» What the task requires
Can you quote, word for word, every line from the first line of the records below through the line containing "833x355 pixels.", and nothing else?

[Data items]

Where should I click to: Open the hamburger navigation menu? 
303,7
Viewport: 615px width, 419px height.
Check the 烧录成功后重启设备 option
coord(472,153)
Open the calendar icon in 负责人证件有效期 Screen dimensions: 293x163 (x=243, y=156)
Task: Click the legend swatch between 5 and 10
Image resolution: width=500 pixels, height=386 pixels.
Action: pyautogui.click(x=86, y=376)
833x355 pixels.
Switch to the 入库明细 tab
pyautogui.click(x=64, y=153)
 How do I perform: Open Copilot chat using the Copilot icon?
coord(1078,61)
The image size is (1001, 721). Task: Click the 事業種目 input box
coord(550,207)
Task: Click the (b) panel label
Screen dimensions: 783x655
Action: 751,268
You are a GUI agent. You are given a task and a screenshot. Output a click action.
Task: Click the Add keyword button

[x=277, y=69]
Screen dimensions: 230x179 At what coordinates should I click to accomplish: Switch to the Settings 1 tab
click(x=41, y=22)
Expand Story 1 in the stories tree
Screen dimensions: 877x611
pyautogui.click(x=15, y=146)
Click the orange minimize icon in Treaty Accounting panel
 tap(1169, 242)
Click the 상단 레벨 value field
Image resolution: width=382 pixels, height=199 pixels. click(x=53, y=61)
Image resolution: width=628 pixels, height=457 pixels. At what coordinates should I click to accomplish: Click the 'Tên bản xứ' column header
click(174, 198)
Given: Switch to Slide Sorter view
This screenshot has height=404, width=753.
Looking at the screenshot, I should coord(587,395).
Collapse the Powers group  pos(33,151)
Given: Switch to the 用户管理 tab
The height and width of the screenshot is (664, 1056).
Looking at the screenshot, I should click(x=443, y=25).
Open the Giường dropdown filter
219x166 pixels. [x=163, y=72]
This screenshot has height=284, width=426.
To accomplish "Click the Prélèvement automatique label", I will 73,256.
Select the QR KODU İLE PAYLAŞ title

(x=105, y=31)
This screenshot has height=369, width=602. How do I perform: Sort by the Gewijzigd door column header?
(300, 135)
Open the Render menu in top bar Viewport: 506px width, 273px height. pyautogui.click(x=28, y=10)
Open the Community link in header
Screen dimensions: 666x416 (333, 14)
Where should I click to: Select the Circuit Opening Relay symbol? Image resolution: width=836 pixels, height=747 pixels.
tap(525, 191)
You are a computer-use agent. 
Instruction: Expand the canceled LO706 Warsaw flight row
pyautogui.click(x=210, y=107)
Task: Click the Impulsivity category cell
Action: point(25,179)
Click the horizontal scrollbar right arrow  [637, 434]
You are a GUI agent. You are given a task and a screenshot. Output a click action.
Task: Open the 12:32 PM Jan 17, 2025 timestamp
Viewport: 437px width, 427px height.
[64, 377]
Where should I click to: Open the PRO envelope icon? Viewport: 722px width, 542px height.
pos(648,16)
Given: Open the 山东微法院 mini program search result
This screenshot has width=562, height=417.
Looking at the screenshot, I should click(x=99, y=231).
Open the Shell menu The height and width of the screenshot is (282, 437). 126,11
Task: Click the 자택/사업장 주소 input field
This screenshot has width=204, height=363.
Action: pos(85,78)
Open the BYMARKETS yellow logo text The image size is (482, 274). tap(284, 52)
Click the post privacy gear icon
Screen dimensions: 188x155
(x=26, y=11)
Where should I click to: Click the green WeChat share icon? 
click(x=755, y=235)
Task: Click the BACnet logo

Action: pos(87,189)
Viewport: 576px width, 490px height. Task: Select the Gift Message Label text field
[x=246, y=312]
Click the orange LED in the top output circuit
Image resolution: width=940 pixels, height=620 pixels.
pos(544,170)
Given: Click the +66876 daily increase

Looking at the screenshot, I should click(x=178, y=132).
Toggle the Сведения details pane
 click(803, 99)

» Answer box
Where should I click to: Open the hamburger navigation menu? 
303,7
Viewport: 615px width, 419px height.
Check the 烧录成功后重启设备 option
coord(472,153)
Open the calendar icon in 负责人证件有效期 Screen dimensions: 293x163 (x=243, y=156)
Task: Click the legend swatch between 5 and 10
Image resolution: width=500 pixels, height=386 pixels.
Action: pyautogui.click(x=86, y=376)
833x355 pixels.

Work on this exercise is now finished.